Ankit Chandra portfolio for 2024

I am new to the world of investing. Finished reading books by Peter Lynch and pat Dorsey. My present portfolio is as follows:

  1. Tata elxsi. 1014.

  2. Sterlite Technologies. 283

  3. Marico. 351

  4. Ashok Leyland 97.80

  5. Britannia 2703

  6. Tata elxsi. I believe the management is very solid and trustworthy. Company is working in areas like AI, automation, embedded systems for vehicles. It has been consistently profitable and growing except one last mute quarter. It has solid R&D team.

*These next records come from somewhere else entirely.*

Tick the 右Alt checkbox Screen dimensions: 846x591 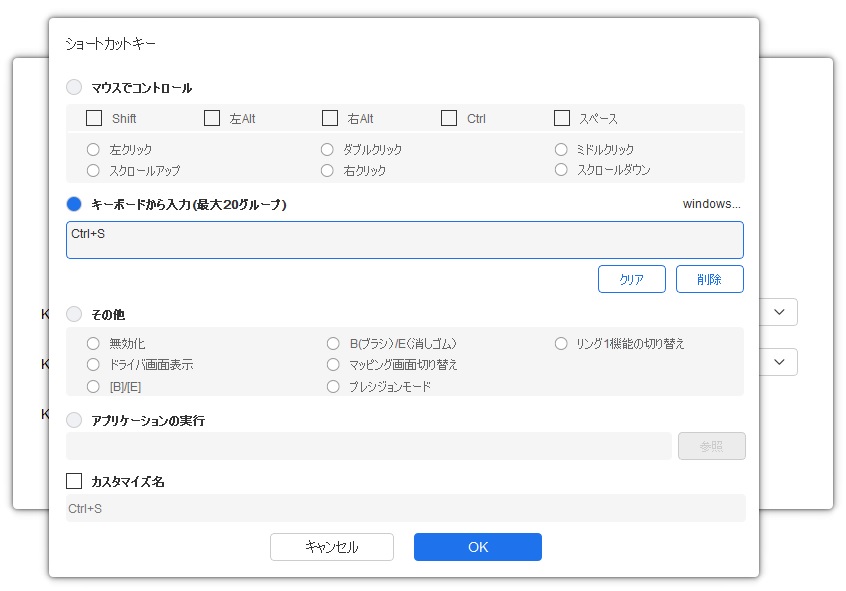pyautogui.click(x=330, y=118)
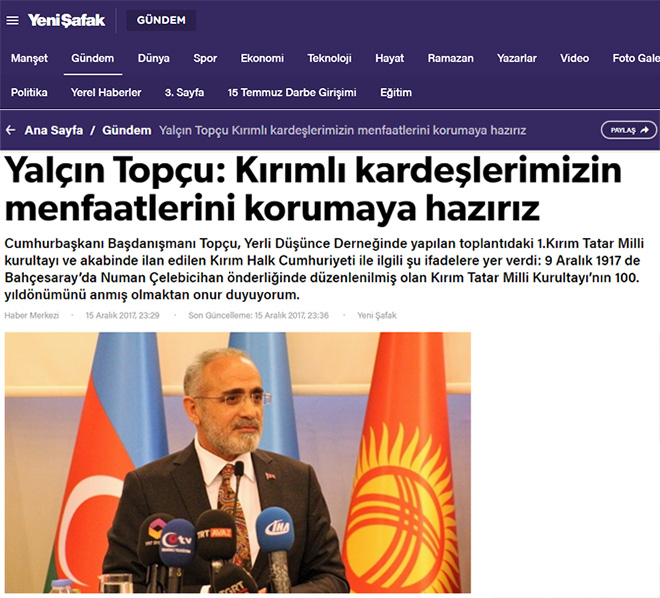This screenshot has width=660, height=598.
Task: Open Yerel Haberler subcategory
Action: tap(106, 93)
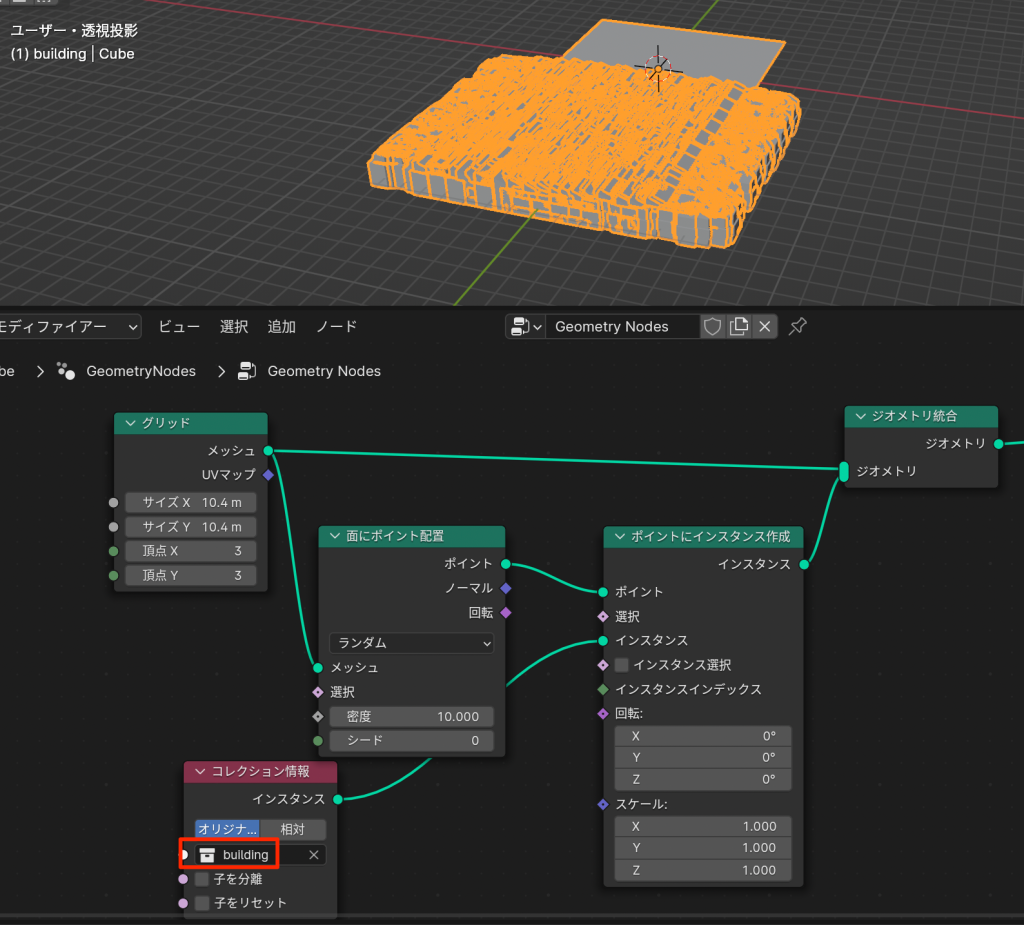Enable the 子を分離 checkbox
This screenshot has height=925, width=1024.
point(202,880)
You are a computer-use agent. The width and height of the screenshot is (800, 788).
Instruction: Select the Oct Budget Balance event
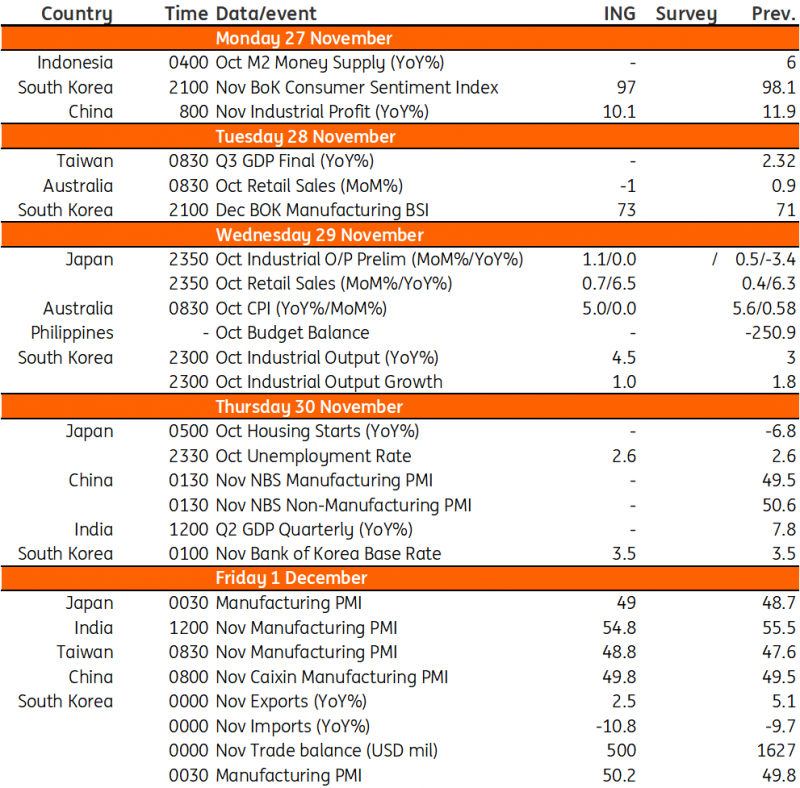tap(292, 333)
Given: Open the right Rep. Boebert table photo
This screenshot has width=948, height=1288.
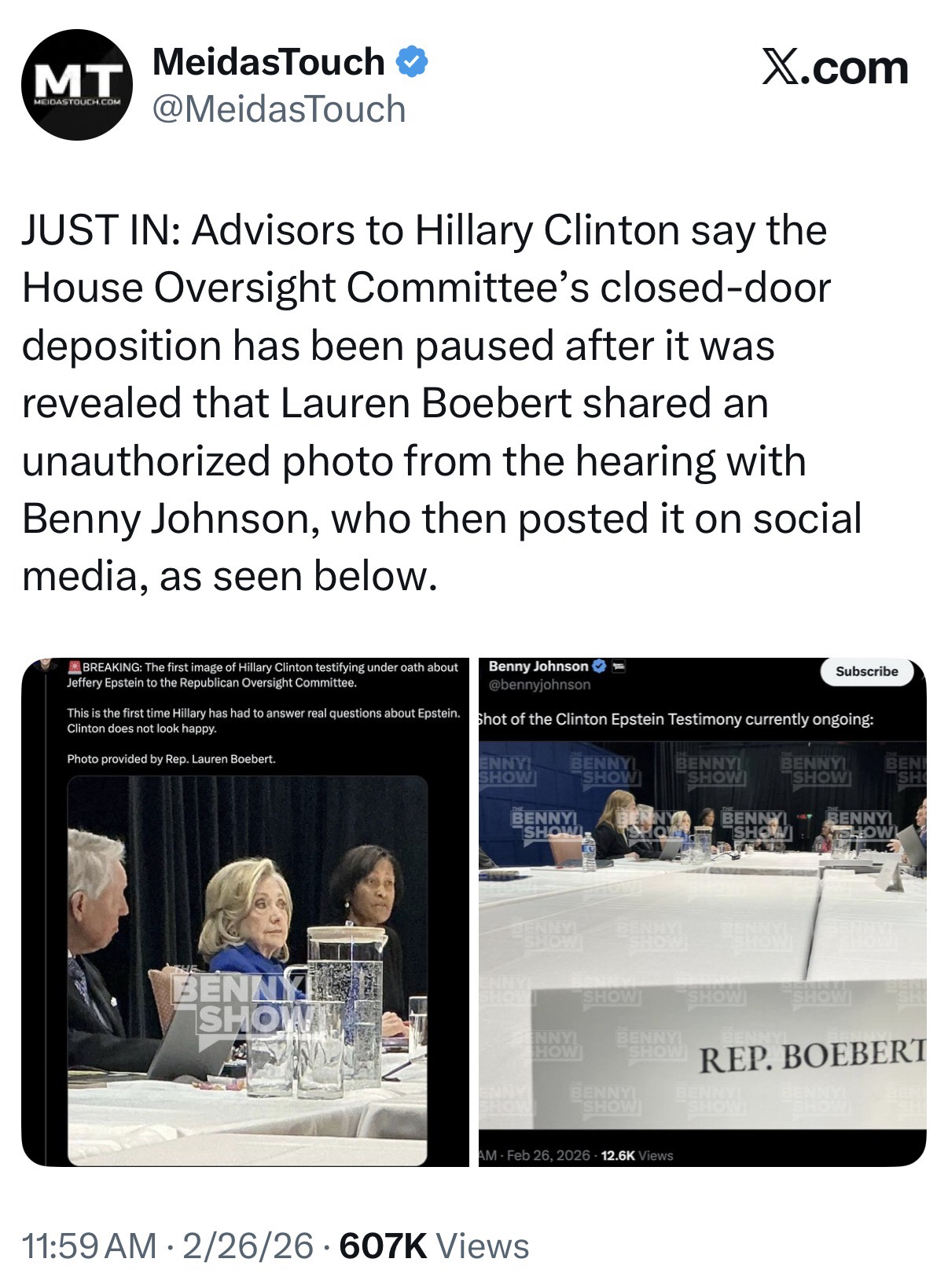Looking at the screenshot, I should pyautogui.click(x=702, y=912).
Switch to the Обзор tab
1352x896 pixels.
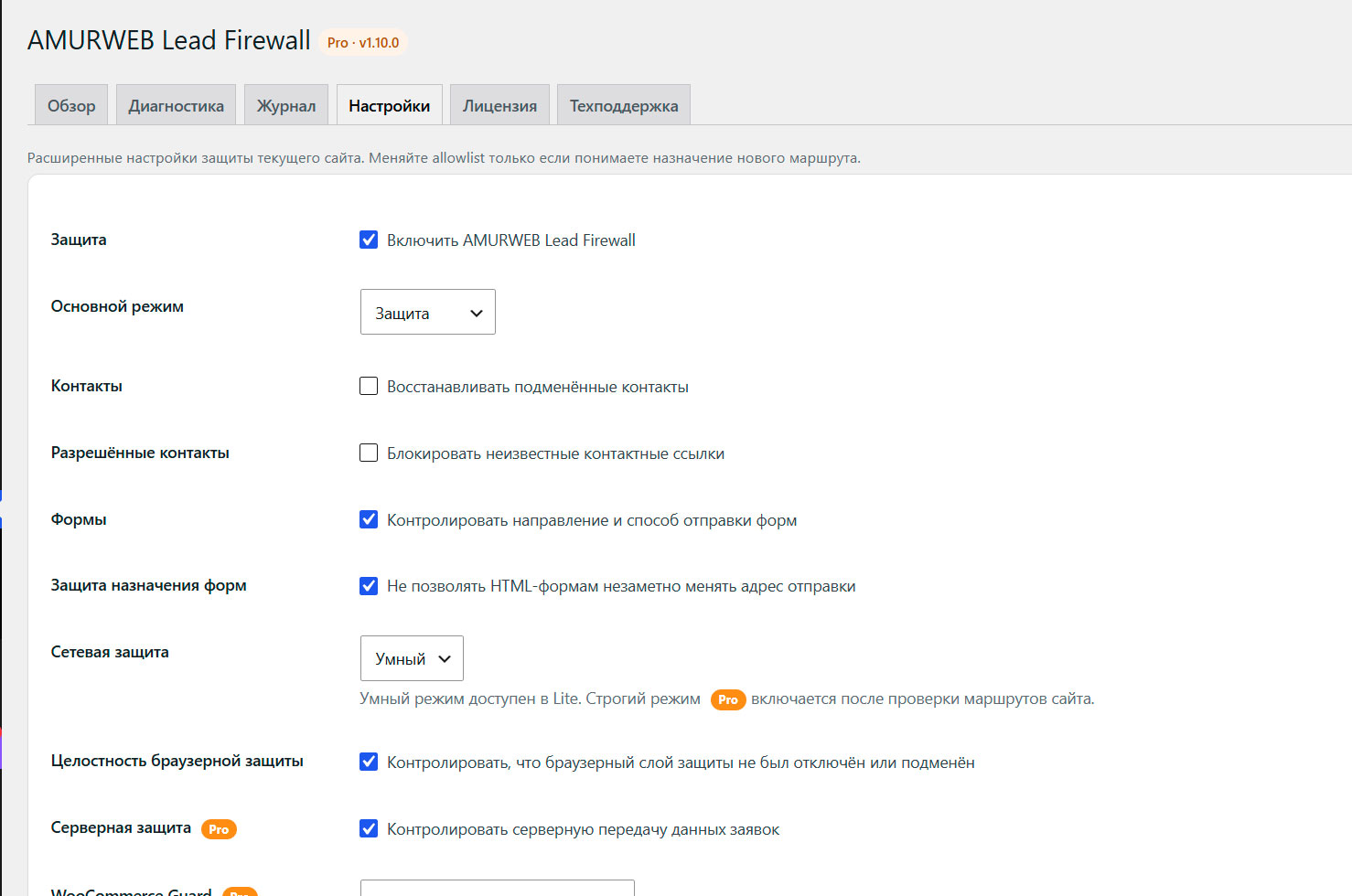click(71, 105)
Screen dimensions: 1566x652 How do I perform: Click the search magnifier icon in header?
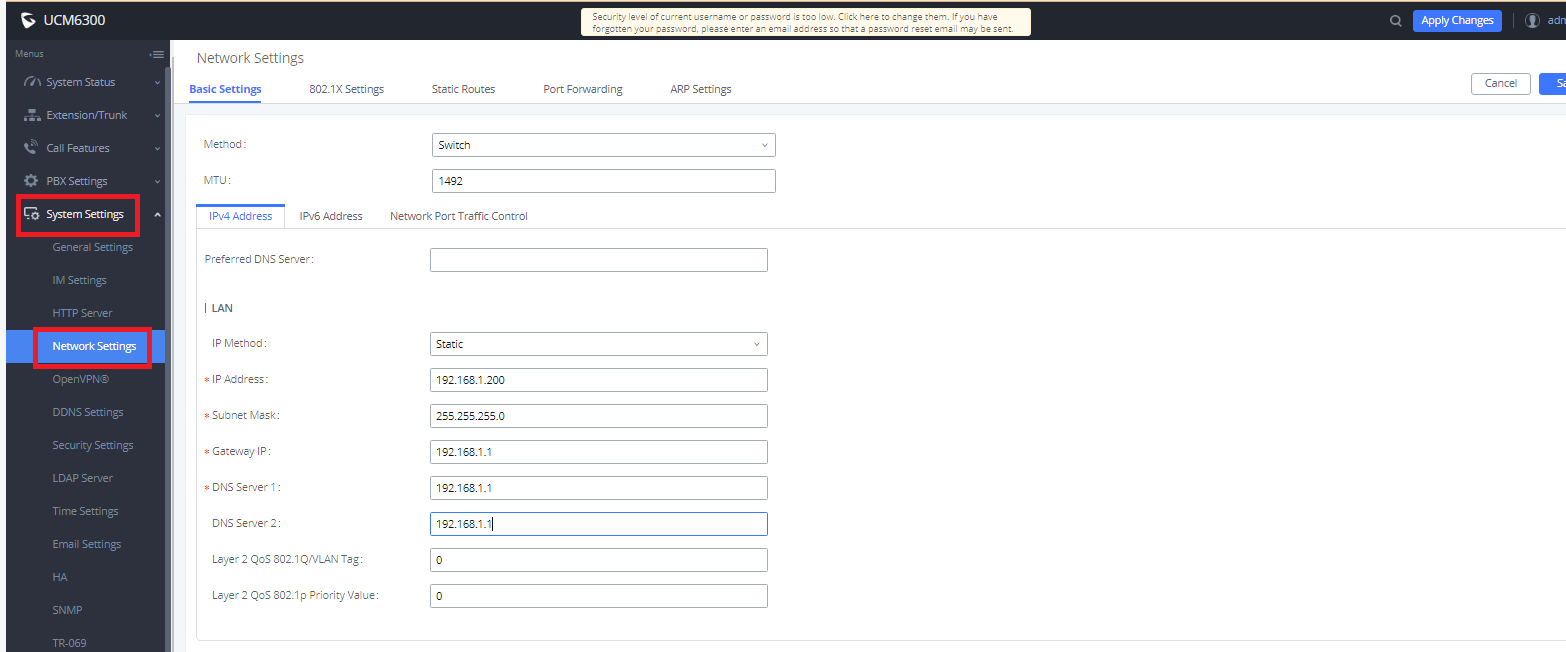(1395, 20)
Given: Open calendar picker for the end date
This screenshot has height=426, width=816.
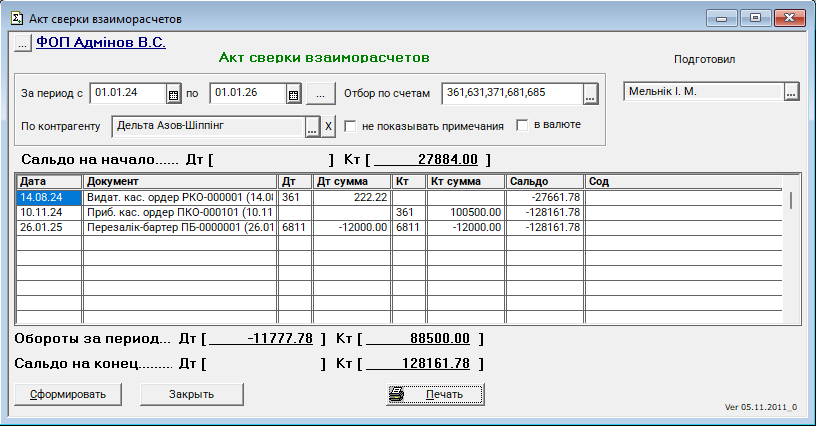Looking at the screenshot, I should click(293, 94).
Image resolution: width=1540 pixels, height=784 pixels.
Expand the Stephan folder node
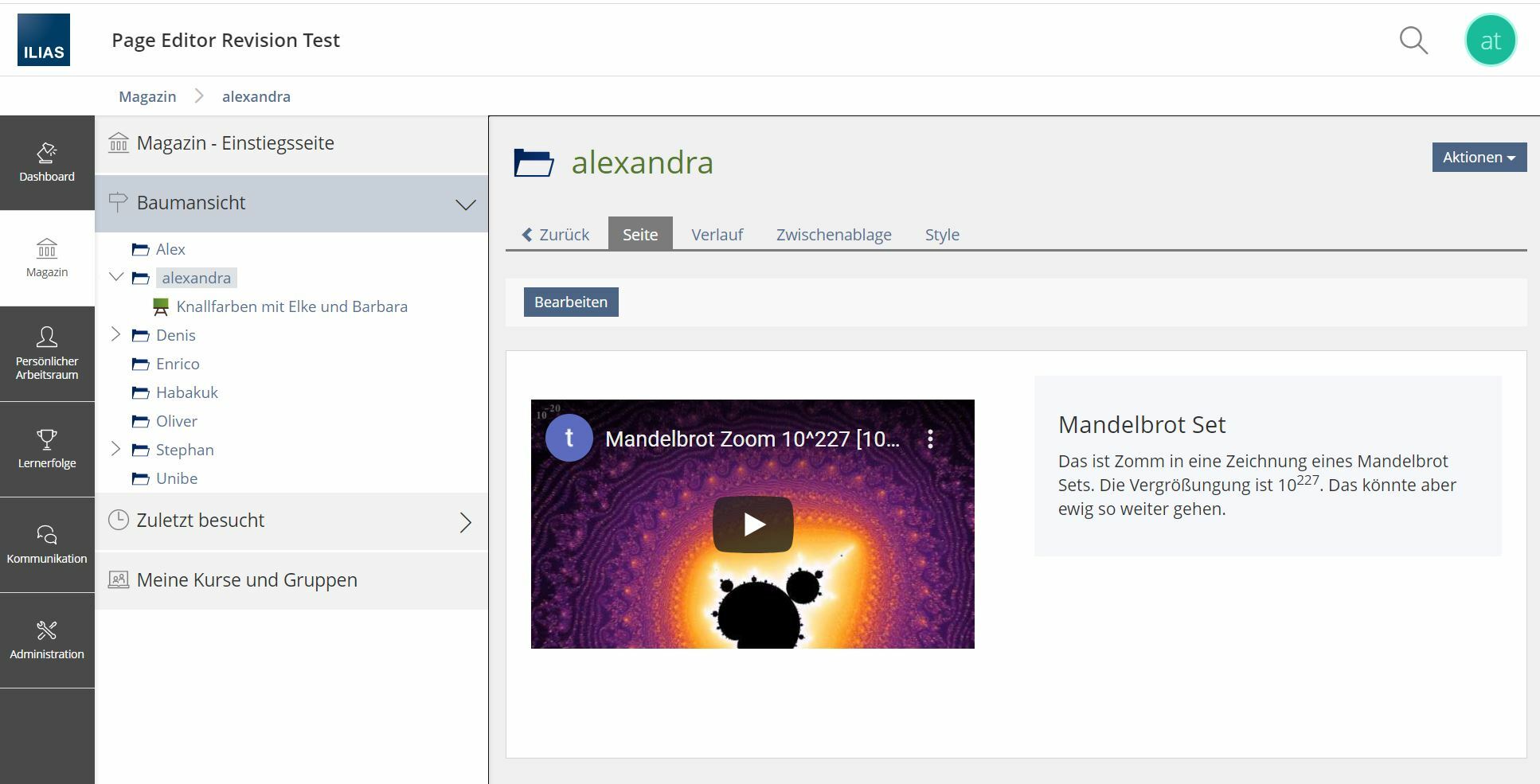116,449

  7. Sterlite Technologies. Company has shown phenomenal growth in recent 5 years. Even after slowdown, management is guiding 25% growth. It enjoys kind of monopoly in Indian market. Revenue from services and AMC is likely to continue for years. They will get most of the benefits once 5g implementation starts. There was an issue of pledged shared which I had ignored by mistake. However, the pledged shared have been revoked now.

  8. Ashok Leyland. It is second largest truck manufacturer. The electric buses being developed by them are of remarkable quality and are appreciated. They have the capability to grow in EV market. Business from other countries like Bangladesh has started growing.

  9. Marico and Britannia. After reading book by pat Dorsey, I could find these two FMCG companies which have good numbers, enjoys wide moat, management with integrity. Being moat was observed through both numbers as well as brand name in every household.

At present, all companies are having equal weightage. Will keep adding the amount in SIP kind of way. investment done is for atleast 5 years horizon. Opinions/suggestions from all members is requsted.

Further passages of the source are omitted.